(Material for this exercise begins)

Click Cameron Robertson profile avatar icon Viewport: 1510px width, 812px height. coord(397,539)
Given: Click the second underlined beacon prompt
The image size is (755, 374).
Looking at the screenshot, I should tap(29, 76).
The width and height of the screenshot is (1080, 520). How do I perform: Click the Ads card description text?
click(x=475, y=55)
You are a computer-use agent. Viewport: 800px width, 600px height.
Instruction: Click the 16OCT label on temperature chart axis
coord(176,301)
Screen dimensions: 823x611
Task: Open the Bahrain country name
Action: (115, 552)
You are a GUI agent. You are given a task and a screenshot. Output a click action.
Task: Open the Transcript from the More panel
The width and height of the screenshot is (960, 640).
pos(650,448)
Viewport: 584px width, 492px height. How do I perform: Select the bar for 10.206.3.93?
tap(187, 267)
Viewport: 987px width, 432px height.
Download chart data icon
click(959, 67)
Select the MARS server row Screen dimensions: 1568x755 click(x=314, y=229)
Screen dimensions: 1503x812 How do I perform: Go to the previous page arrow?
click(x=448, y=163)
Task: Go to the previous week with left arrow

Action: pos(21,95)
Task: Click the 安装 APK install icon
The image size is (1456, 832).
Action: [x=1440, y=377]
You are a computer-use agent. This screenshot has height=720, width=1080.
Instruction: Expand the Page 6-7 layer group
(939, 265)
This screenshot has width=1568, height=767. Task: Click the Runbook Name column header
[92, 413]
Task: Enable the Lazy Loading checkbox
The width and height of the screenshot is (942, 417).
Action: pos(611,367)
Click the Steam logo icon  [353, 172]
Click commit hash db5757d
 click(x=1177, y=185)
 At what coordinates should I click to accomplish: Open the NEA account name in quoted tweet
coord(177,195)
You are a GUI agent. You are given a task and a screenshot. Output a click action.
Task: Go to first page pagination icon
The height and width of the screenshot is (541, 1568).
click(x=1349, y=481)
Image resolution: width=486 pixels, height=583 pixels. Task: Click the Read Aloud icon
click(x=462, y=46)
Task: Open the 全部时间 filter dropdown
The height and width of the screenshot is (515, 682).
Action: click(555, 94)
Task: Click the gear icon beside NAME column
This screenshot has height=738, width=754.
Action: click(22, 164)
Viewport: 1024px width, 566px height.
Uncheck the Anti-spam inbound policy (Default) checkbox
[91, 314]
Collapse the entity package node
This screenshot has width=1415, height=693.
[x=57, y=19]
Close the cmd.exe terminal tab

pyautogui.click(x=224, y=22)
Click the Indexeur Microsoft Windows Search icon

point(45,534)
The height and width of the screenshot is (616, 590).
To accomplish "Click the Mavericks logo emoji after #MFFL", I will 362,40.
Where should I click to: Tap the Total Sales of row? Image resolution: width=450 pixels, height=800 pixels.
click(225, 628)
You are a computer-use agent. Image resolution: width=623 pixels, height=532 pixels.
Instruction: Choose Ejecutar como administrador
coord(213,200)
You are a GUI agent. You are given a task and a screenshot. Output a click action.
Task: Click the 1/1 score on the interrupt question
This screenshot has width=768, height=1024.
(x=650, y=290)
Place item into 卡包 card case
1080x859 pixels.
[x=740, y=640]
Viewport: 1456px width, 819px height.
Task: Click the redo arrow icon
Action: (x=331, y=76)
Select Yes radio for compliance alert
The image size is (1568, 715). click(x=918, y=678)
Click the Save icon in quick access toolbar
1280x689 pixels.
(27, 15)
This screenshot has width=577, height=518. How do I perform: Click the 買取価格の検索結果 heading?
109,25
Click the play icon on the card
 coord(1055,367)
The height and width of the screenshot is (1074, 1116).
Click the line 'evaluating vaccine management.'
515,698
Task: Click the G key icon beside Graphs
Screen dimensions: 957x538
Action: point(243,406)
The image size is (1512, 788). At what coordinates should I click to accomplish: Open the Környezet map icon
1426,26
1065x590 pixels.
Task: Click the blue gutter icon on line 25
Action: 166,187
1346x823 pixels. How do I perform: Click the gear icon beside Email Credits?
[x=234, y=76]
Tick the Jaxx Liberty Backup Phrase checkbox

(Material for this exercise ends)

(Work to complete):
Could you copy every line from the records that mentions the word "logo"?

(Answer to the exercise):
Click the Steam logo icon  [353, 172]
To accomplish "Click the Mavericks logo emoji after #MFFL", I will 362,40.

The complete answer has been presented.